**WORK TO DO:**
- 1) Answer these from the metadata excerpt, one per line:
(a) Which argument is used to provide the dataset metadata?
(b) What does setting the width and height of the original segmentations configure in the viewer?
(c) In what unit is the time elapsed between frame captures given?
- 2) Copy the part of the metadata excerpt between "We recommend including" and "want to include.", inclusive.

We recommend including additional metadata about your dataset, which can be provided using the `metadata` argument. This includes the dataset name, author, description, and any additional information you want to include.

In [None]:
from colorizer_data import (
    ColorizerMetadata,
)

# Define the metadata for this dataset.
metadata = ColorizerMetadata(
    name="Example dataset 1",
    description="An example dataset for the Timelapse Feature Explorer!",
    author="Jane Doe et al.",
    dataset_version="v1.0",
    # The width and height of the original segmentations, in units defined
    # by `frame_units`. This configures the scale bar in the viewer.
    frame_width=100,
    frame_height=100,
    frame_units="nm",
    # Time elapsed between each frame capture, in seconds.
    frame_duration_sec=1,
)

convert_colorizer_data(
    data,
    output_directory,
    source_dir=source_directory,
    object_id_column="segmentation_id",
    times_column="time",
    track_column="track_id",
    image_column="segmentation_path",
    centroid_x_column="centroid_x",
    centroid_y_column="centroid_y",
    feature_column_names=feature_column_names,
    feature_info=feature_info,
    metadata=metadata
)

### 4.3 Collections (optional)

**DATASET CONTENT:**

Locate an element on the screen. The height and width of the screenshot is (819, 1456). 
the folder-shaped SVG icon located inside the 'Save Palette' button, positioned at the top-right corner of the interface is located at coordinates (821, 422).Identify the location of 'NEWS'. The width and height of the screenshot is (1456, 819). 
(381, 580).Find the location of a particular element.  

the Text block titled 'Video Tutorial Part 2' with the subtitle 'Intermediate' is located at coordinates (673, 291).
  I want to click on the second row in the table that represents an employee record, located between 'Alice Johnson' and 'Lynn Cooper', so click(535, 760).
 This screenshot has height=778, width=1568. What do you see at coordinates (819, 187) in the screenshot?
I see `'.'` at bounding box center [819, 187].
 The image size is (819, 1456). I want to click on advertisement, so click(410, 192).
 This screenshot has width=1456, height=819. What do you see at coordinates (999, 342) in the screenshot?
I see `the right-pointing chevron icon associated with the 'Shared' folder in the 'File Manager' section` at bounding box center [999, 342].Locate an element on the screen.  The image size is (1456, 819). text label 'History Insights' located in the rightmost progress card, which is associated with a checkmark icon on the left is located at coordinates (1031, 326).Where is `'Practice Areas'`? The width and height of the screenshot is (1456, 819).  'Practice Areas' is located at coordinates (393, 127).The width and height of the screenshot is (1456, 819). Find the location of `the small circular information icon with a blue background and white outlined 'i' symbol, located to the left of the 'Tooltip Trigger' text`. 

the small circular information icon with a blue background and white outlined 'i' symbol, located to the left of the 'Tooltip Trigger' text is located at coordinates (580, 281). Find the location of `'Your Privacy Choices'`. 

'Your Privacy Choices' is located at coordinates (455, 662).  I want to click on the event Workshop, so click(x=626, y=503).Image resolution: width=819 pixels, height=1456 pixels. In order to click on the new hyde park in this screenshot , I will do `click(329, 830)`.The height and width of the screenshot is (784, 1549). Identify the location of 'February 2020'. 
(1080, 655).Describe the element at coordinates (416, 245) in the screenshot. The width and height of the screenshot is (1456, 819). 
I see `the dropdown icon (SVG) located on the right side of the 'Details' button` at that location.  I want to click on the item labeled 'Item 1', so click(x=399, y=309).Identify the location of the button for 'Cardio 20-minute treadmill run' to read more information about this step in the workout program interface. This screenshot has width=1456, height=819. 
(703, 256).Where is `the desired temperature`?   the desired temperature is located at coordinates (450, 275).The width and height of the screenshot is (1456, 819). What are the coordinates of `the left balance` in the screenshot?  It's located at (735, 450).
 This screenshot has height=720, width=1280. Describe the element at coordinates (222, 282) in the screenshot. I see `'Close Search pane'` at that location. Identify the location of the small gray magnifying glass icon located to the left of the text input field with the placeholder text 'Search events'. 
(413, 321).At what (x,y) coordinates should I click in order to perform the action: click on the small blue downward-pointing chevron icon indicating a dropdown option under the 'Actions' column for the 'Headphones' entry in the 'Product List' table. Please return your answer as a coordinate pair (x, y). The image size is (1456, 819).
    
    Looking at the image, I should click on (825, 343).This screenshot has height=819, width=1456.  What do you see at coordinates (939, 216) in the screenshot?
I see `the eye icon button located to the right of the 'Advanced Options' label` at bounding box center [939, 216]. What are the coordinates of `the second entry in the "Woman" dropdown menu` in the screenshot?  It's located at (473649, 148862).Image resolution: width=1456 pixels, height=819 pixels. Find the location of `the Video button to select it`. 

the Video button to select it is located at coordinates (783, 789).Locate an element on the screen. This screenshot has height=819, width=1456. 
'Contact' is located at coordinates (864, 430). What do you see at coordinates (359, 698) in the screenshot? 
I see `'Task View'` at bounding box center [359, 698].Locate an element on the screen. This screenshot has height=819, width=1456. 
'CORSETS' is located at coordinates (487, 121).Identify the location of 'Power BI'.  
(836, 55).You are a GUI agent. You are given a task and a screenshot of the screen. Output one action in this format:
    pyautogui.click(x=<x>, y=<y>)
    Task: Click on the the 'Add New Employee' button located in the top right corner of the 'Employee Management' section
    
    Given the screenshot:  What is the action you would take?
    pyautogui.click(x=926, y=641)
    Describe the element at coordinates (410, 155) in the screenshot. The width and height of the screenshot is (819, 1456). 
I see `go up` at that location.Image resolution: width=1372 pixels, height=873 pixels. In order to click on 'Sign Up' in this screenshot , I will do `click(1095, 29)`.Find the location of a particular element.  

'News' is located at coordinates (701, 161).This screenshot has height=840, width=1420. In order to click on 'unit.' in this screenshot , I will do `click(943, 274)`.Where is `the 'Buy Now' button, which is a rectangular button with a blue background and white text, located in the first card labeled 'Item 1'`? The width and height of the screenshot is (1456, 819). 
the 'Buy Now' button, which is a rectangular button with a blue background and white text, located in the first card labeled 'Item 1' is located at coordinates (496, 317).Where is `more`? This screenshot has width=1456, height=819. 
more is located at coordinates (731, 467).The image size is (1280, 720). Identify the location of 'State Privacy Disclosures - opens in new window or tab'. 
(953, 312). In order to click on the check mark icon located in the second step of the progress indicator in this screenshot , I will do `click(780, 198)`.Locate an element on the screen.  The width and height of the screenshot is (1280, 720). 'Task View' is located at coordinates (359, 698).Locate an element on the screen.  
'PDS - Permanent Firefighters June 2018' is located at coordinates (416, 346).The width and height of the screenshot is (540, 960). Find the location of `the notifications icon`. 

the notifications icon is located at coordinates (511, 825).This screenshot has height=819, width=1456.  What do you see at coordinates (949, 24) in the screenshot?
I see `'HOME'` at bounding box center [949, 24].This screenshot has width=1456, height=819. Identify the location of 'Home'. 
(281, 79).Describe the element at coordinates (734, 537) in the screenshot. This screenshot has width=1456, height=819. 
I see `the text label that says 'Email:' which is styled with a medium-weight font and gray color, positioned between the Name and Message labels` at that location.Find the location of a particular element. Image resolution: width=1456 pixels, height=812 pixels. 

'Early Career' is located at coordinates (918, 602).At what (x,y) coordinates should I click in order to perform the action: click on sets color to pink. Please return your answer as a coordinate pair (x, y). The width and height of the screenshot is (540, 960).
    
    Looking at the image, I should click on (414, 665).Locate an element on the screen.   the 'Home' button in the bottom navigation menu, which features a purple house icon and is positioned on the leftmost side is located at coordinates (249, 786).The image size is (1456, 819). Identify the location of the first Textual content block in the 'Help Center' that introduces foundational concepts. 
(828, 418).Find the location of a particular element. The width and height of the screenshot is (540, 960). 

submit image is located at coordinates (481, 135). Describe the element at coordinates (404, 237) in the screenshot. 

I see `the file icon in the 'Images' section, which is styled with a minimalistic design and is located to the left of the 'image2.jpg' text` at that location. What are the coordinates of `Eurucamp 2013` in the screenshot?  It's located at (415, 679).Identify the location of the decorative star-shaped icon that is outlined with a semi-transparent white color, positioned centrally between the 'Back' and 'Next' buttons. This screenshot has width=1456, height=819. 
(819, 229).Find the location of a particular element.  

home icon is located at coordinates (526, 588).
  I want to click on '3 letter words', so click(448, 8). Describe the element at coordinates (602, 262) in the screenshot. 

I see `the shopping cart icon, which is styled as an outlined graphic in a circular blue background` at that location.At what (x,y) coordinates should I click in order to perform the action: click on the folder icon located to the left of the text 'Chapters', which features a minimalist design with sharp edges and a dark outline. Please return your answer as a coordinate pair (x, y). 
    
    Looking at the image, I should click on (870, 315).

**RESULTS OF THE EXERCISE:**
- 1)
(a) The `metadata` argument.
(b) The scale bar.
(c) Seconds.

- 2)
We recommend including additional metadata about your dataset, which can be provided using the `metadata` argument. This includes the dataset name, author, description, and any additional information you want to include.